* Source data
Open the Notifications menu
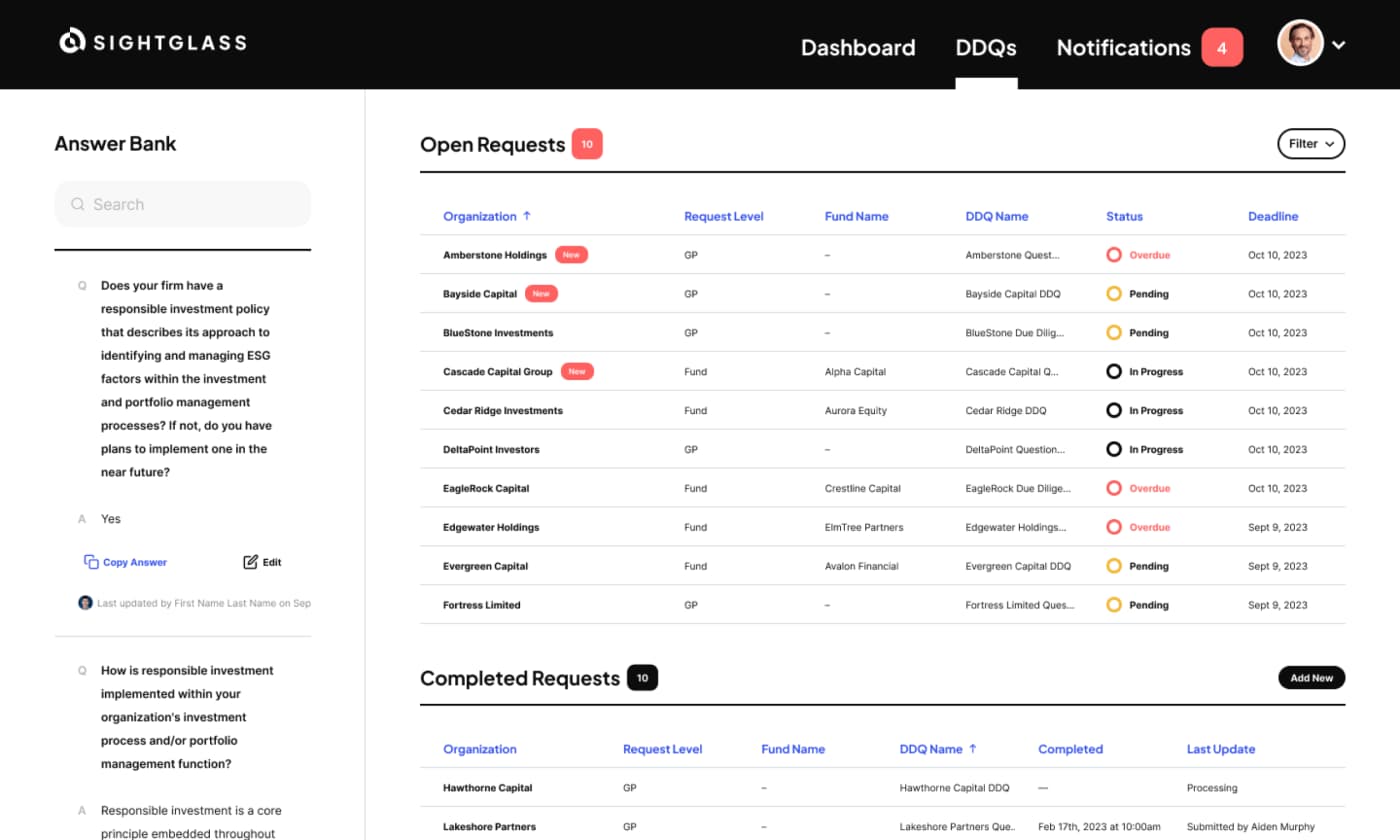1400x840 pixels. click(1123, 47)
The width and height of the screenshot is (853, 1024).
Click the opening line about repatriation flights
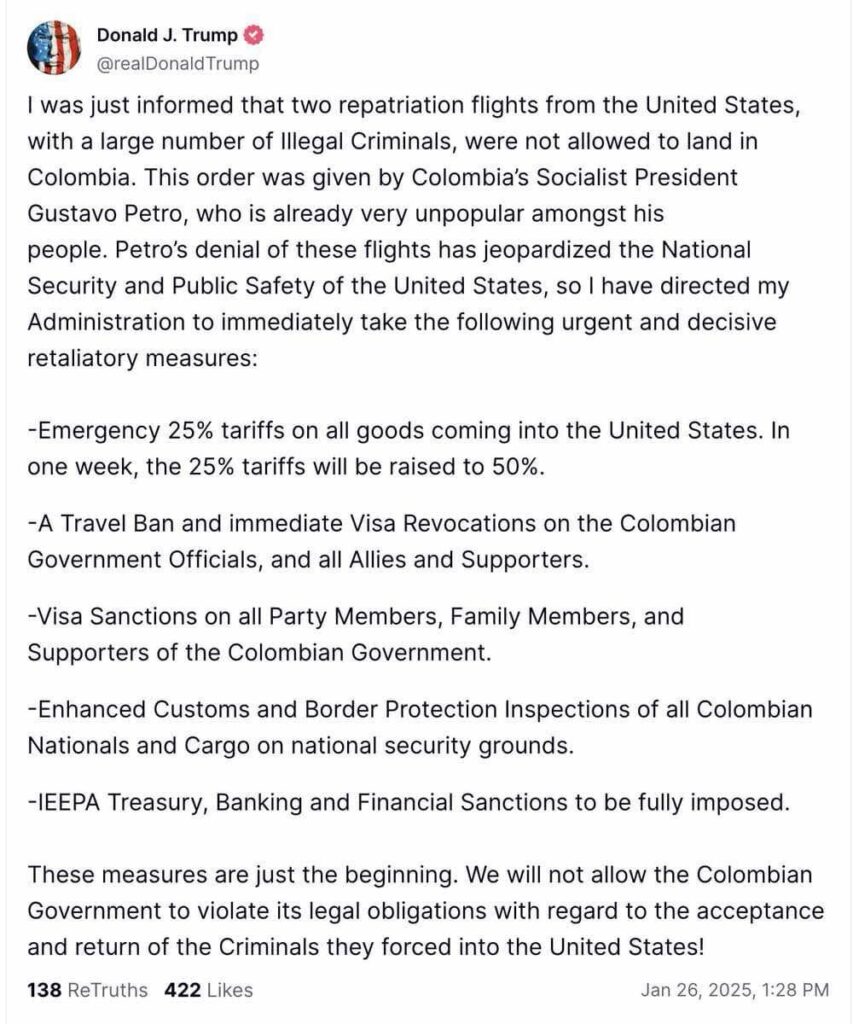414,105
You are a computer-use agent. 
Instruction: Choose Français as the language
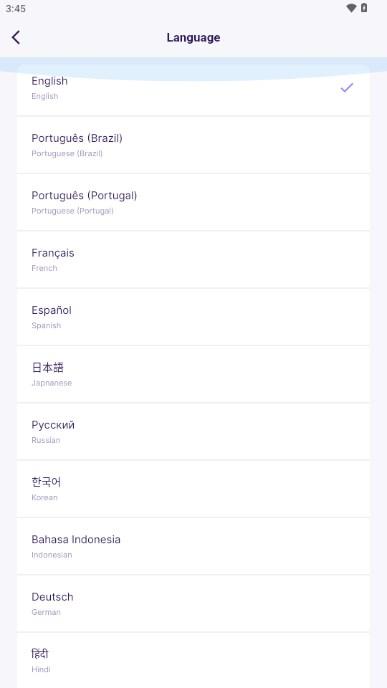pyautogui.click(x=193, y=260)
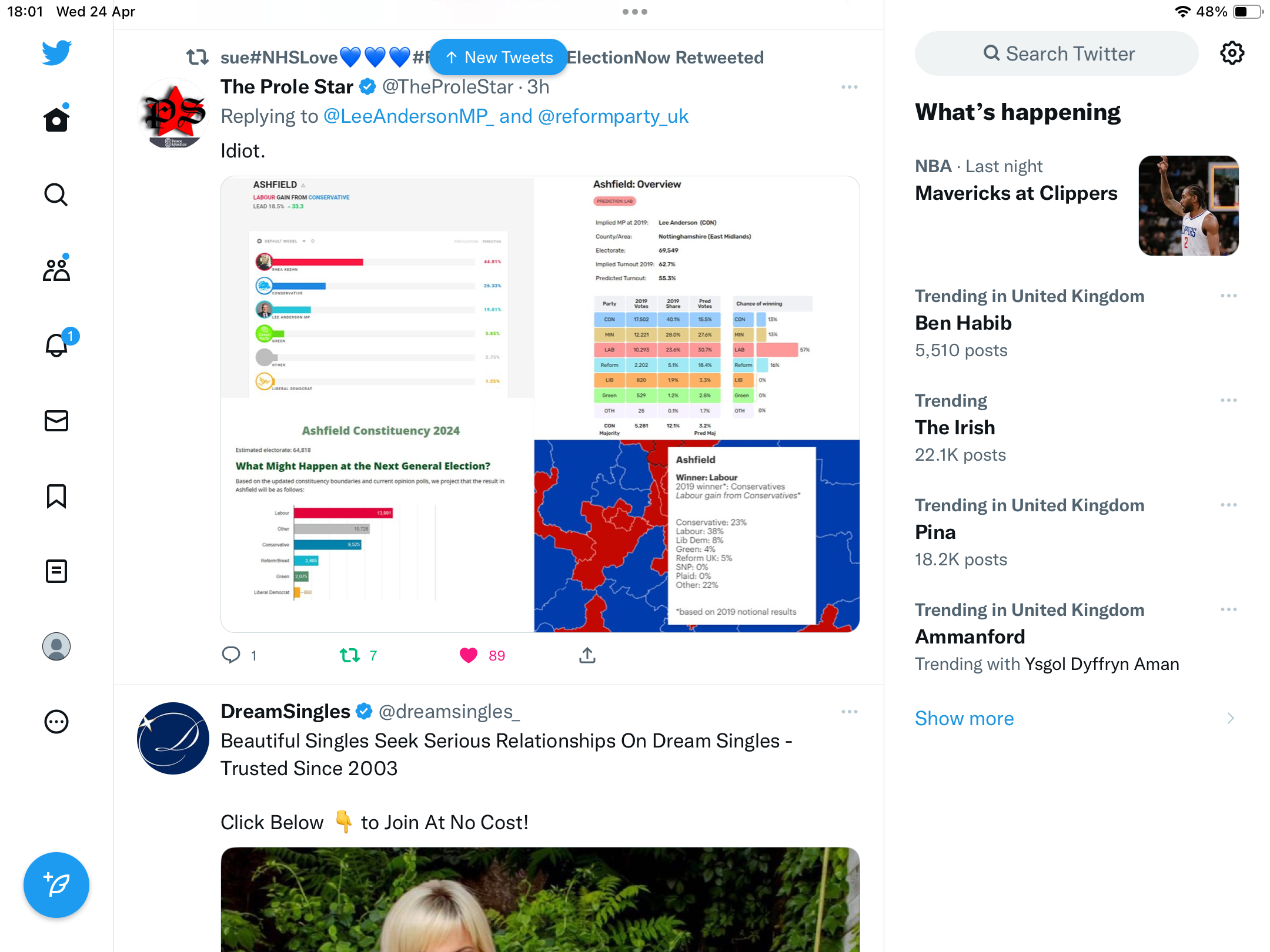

* Problem
When copying, output the data exactly and leave out the pictures.

* Written response
Open the Notifications menu
1400x840 pixels. click(1123, 47)
The width and height of the screenshot is (853, 1024).
Click the opening line about repatriation flights
414,105
You are a computer-use agent. 
Instruction: Choose Français as the language
pyautogui.click(x=193, y=260)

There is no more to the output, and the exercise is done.